2. Community. Communities of people are built and strengthened by the process of community organizing. When a good organizer runs a campaign or project, the community is stronger when it's over, regardless of whether they actually won or accomplished the original goal. The people involved have built relationships, skills, knowledge, and confidence that make them more active and effective participants in their community, and make future community organizing projects easier and more successful.
3. Power, Equity and Democracy. In theory, a democratic process means that people who are affected by a particular decision get a equal say in how it's made, or at least an equal say in who gets to make it (i.e. through electing representatives). But in reality, that is often not the case. The dynamics of power, privilege, and profit in our society mean that the system isn't always fair, and some people can't get what they need through normal channels. Maybe they can't get pollution out of their air or water, can't get their child's public education improved, or can't get a fair living wage. Community organizing helps to correct injustices and fix an inequitable system by bringing people together to exercise their power as a voting block or a customer base, and demand the changes they need.

In our work at Toxic Free NC, this shows up as parents who want to get their schools or childcare centers to stop using pesticides, farmworkers or farm neighbors who don't want to be sprayed, consumers who want better access to food grown without pesticides, and lots of other things too. So, we work with these groups of people to help them get what they want, and in the process we build community and correct imbalances of power that create injustice and weaken our democracy. It's pretty heady stuff, and we're proud to be doing this important work in North Carolina.

Interested in getting organized in your community, and reducing pesticide pollution? We're here to help - please contact us!

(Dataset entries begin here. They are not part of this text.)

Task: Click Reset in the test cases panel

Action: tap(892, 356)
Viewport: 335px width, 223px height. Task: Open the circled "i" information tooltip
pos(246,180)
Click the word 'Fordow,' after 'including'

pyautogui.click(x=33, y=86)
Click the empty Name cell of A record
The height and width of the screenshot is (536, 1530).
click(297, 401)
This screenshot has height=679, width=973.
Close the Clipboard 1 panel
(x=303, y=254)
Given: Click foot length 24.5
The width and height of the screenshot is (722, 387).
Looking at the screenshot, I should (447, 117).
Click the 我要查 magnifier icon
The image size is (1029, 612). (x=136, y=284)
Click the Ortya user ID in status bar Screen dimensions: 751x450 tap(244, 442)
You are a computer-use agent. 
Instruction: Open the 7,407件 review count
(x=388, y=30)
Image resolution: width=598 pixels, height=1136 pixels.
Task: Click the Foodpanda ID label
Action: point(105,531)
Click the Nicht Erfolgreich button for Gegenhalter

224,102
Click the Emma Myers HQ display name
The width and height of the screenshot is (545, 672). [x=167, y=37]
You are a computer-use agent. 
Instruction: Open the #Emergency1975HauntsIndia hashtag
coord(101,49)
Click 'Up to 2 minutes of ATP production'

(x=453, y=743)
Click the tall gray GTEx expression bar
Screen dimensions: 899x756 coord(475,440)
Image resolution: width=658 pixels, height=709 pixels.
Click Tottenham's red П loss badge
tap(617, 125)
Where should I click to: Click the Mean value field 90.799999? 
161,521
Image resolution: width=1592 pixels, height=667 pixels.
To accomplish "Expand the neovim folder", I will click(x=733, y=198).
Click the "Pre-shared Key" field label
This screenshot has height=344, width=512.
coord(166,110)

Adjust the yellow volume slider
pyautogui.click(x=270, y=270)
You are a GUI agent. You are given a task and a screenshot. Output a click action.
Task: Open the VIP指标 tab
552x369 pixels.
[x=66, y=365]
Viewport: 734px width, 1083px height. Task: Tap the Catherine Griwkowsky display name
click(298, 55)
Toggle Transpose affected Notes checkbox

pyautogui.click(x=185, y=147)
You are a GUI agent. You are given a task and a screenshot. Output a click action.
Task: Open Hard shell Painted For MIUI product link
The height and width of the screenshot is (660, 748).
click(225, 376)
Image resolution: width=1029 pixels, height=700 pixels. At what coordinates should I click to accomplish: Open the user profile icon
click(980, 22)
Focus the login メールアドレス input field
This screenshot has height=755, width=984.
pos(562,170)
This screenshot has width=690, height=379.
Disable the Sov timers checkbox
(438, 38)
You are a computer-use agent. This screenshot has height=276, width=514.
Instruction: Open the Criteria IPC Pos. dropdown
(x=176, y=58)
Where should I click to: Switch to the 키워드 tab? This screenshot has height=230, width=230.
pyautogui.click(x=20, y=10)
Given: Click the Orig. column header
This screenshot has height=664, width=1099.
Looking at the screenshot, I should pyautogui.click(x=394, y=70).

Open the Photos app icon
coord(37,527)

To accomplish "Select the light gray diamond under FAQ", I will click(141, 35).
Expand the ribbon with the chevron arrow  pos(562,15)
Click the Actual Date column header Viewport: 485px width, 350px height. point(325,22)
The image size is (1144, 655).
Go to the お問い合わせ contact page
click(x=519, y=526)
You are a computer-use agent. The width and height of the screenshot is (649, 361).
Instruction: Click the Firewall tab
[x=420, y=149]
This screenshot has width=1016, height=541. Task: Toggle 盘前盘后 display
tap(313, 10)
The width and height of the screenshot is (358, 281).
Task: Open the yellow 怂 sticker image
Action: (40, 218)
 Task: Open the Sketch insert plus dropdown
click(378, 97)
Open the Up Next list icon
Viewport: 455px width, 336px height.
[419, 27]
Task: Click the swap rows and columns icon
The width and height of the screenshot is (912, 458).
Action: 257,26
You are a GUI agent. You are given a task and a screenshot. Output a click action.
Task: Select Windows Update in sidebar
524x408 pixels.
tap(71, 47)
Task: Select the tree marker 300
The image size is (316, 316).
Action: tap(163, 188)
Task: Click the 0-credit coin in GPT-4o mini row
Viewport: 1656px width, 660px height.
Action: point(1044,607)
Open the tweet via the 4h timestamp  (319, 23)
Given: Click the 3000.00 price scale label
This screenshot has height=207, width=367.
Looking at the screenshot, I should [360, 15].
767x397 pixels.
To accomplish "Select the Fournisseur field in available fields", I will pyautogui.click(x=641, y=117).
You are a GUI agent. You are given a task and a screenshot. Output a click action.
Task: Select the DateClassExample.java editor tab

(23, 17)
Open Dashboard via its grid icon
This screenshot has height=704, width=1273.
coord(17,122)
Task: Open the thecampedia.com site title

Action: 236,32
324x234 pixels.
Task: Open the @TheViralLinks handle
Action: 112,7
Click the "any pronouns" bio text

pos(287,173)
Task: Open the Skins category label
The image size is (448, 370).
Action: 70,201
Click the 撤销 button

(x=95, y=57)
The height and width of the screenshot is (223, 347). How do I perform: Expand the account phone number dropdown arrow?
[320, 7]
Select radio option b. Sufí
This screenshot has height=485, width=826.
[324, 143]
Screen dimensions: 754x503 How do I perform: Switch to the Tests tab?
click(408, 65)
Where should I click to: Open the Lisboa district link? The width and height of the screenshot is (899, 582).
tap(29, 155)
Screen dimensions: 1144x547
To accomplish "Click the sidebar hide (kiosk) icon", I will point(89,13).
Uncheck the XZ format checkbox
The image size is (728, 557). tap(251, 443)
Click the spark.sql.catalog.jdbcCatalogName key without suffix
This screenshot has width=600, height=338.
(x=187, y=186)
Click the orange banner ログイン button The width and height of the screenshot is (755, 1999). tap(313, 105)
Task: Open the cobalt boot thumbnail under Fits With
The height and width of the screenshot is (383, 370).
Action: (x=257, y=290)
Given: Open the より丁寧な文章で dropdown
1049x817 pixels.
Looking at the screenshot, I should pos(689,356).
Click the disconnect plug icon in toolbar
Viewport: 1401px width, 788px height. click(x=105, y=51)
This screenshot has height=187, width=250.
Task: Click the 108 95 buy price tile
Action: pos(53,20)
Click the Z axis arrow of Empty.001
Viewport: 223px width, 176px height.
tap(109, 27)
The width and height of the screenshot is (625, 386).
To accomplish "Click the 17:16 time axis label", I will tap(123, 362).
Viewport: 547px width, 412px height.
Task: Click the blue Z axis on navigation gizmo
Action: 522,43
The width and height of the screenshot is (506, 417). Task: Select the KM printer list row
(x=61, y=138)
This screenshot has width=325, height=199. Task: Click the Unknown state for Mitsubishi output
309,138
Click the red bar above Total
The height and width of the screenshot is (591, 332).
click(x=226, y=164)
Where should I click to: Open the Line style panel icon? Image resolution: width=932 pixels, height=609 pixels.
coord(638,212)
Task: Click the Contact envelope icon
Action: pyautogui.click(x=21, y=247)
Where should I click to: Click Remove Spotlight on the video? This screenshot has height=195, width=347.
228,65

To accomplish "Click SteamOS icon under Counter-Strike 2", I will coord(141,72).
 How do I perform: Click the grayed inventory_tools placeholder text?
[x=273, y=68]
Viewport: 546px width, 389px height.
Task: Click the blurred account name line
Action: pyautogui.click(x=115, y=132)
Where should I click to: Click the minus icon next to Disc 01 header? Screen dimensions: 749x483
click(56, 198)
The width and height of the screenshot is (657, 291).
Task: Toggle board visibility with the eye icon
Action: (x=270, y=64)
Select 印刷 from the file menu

Interested in becoming an organizer? It's a pretty great job, if I do say so myself. Here are a couple of my favorite resources:
Midwest Academy
The Community Toolbox

PS: I really like this quote I just found from Mike Miller of the Organize Training Center:

Organizing does two central things to seek to rectify the problem of power imbalance - it builds a permanent base of people power so that dominant financial and institutional power can be challenged and held accountable to values of greater social, environmental and economic justice; and, it transforms individuals and communities, making them mutually respectful co-creators of public life rather than passive objects of decisions made by others.